Nice, I am very interested in the software tools that you use, it is much cheaper to buy a commercial connector for a $1 if you don't have network stuff laying around:

http://www.monoprice.com/products/product.asp?c_id=105&cp_id=10513&cs_id=1051304&p_id=1112&seq=1&format=2

The 2 I bought are wired as your custom jack here, I opened mine and moved the pins around for use as normal t-splitters to put 2 100Mb LAN links through a single run of Cat5.

If you purchase these they should be wired identically to your box :)

BridgeCouldn't you just put a box in between with two network cards, set up an ethernet bridge and listen to the traffic on the bridge?
I realy like the idèa by the way. What would be realy nice was just two outlets and a "short circut switch," so that traffic either could go through something connected to both or directly across.

Definitely.
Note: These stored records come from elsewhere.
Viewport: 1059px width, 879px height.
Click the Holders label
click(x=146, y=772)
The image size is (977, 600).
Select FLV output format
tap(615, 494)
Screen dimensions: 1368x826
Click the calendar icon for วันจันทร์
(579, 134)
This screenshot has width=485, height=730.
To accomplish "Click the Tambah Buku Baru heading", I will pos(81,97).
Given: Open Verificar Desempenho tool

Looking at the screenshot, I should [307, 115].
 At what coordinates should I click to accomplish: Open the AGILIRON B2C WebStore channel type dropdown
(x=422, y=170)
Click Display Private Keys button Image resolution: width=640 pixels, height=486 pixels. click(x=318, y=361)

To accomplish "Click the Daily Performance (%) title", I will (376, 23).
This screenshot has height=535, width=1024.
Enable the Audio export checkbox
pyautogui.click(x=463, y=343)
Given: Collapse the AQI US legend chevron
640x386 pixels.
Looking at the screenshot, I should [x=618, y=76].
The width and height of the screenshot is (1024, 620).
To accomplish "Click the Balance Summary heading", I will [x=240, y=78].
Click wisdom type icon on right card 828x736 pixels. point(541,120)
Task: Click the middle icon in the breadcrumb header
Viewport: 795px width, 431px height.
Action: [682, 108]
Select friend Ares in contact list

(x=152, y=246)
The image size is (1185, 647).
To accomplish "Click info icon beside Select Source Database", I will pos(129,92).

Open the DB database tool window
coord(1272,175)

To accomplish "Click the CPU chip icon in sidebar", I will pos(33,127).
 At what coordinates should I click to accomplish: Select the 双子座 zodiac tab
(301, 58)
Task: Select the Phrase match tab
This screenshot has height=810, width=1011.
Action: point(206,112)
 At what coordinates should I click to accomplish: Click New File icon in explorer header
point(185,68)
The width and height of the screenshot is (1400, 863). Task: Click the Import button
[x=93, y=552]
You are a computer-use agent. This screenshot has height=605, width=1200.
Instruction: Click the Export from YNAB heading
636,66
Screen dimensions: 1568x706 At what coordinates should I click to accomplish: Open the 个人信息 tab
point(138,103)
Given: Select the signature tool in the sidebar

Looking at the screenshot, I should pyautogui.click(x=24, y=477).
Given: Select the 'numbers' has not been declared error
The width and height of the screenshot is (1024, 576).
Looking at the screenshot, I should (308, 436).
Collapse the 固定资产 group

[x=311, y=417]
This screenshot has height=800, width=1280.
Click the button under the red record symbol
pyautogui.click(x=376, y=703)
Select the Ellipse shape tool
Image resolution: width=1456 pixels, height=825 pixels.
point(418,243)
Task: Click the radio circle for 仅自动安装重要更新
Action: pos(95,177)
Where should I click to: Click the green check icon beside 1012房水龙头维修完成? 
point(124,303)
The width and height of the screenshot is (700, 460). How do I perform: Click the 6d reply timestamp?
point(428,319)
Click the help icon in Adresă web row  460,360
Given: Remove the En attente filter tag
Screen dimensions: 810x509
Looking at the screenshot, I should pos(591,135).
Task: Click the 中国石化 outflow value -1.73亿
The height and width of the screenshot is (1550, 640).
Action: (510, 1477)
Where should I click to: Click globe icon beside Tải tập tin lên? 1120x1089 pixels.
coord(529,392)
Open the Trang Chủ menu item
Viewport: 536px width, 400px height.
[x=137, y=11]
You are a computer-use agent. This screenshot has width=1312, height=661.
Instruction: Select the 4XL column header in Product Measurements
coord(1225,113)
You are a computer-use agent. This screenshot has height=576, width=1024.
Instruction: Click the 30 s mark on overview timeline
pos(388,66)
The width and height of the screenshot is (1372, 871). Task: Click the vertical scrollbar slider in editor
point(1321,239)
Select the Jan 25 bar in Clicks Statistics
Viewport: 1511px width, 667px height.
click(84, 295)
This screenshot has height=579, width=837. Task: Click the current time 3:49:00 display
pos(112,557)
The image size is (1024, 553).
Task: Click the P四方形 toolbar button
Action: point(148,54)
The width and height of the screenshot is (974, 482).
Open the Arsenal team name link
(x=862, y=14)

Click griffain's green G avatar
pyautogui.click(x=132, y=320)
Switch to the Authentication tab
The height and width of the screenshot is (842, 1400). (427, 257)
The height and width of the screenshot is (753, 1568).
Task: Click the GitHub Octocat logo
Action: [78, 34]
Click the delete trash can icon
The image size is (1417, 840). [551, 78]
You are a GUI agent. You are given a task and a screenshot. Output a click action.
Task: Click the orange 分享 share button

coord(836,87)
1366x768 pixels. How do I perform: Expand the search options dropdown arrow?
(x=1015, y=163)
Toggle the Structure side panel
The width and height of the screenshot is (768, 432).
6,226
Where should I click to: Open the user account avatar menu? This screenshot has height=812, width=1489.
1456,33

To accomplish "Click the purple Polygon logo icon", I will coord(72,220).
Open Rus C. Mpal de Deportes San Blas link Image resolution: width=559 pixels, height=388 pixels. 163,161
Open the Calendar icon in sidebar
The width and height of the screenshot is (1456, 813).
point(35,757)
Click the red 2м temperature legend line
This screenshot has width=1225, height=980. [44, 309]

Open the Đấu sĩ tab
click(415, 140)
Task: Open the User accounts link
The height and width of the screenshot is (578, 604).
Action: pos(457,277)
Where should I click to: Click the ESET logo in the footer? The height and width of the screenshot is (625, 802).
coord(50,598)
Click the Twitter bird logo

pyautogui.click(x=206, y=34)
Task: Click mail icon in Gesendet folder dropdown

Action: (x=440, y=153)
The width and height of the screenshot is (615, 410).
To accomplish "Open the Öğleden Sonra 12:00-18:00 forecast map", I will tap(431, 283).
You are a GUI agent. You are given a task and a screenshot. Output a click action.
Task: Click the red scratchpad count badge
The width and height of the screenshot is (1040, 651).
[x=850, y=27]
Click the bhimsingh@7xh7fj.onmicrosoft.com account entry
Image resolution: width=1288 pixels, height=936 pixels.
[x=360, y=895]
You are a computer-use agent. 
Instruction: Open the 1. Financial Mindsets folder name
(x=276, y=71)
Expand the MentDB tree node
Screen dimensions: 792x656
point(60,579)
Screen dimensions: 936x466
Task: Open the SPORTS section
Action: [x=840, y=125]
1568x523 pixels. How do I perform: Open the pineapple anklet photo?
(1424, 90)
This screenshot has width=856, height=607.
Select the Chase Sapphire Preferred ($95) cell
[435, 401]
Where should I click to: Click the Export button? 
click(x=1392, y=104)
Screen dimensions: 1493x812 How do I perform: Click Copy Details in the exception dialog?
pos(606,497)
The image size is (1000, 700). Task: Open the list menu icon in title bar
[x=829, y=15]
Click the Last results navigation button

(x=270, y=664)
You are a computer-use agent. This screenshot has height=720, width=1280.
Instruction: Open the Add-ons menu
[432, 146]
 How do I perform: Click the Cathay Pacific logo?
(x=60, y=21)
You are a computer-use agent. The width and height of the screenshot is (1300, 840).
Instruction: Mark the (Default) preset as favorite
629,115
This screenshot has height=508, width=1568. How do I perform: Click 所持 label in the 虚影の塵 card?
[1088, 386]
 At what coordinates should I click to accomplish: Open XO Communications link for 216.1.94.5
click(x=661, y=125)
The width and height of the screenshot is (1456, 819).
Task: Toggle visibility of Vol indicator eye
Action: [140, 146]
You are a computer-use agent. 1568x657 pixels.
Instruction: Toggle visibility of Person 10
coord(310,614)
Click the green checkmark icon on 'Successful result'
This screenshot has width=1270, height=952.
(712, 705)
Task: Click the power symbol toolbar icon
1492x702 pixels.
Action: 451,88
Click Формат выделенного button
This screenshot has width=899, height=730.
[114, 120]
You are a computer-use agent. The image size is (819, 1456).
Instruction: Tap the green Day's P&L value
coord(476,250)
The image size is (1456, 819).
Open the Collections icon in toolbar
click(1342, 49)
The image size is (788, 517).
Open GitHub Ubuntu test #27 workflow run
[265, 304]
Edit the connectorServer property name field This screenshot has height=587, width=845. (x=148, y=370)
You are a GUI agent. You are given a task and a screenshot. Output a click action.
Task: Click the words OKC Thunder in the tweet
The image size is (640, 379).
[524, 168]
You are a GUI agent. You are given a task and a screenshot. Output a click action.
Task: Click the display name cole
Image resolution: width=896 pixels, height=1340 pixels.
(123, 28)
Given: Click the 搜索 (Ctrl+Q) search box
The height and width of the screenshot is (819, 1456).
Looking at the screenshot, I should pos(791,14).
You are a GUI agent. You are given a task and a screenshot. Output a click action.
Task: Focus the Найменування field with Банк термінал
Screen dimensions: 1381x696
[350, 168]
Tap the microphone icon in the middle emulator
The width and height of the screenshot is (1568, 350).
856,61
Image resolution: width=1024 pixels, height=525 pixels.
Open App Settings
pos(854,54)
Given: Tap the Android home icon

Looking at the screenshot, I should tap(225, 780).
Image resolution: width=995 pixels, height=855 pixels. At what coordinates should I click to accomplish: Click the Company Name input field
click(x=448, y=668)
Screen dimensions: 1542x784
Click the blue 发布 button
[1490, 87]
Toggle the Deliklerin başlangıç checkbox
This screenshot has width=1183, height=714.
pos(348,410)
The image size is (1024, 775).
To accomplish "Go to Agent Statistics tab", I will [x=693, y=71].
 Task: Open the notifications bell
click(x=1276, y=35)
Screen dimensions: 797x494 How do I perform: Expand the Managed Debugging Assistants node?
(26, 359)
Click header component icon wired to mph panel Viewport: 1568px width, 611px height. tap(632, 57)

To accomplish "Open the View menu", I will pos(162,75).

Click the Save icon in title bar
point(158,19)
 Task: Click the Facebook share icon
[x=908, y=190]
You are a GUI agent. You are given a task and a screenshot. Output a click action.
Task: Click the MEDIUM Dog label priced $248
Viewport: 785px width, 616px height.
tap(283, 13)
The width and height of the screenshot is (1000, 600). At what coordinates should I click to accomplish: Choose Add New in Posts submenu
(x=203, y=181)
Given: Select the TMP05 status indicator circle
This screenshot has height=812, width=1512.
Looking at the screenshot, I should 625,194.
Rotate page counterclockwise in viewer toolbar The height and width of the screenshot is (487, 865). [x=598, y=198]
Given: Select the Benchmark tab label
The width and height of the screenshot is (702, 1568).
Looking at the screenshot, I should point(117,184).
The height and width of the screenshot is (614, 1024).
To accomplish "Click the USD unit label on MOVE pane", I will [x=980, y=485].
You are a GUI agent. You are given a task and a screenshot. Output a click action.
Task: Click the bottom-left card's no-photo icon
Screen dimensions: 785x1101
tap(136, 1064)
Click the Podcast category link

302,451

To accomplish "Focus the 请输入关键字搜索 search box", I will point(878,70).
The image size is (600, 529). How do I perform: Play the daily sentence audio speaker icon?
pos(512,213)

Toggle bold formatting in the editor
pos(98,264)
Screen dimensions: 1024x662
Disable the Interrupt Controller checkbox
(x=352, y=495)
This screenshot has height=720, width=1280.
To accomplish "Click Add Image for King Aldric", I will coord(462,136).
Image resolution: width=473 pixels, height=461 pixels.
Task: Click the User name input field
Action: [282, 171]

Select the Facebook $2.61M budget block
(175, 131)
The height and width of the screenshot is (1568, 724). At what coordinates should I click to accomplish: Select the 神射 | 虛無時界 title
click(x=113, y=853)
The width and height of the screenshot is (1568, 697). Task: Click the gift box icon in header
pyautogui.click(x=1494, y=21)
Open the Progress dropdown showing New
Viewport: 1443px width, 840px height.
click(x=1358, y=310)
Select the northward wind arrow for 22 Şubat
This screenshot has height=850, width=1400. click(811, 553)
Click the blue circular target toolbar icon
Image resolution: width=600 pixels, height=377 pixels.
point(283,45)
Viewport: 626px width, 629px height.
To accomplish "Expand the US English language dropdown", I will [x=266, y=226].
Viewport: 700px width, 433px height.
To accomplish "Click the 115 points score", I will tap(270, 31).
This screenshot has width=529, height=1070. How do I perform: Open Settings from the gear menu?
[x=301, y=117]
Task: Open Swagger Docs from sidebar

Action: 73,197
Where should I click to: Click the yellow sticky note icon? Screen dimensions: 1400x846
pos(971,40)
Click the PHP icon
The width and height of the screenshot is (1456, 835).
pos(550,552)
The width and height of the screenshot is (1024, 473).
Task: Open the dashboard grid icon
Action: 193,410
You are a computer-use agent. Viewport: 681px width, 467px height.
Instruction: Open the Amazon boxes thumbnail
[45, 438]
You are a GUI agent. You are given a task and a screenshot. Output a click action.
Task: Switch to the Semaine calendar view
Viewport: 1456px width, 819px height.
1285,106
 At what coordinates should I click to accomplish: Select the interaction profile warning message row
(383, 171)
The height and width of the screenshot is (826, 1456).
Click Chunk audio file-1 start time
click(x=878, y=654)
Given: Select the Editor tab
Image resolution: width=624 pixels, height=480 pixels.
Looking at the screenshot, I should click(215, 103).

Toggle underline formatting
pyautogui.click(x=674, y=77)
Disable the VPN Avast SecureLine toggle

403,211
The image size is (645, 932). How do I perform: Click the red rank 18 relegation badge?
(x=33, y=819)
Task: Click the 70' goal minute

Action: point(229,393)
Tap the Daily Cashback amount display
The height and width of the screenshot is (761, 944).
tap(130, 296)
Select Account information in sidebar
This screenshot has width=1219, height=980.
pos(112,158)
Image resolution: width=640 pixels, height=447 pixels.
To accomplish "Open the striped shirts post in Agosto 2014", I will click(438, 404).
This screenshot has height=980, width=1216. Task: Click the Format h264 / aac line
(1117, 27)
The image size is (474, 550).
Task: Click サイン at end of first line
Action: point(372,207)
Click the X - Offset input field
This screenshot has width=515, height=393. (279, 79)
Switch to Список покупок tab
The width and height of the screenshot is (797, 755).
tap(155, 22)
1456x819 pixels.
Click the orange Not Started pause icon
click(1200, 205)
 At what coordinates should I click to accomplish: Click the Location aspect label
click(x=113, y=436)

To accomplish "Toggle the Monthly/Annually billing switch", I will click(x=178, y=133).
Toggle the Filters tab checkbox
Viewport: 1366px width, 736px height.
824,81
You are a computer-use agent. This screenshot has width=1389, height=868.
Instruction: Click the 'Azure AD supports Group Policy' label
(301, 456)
Some switches detect it as a security breach too.

this is over my head but...dont laugh to hard for this suggestion... couldn't you use windows xp or something like that and give everyone service threw your machine and use wireshark to monitor the data .....im more than sure i missed a few fine points in this discussion but wouldn't it be the same or at least similar results

Be careful with hooking in a hub, a switch is full duplex at the speed on each direction. A hub is not. you can lose critical packets. A hub will allow you to insert packets into the stream. This solution is still better if stealth is required.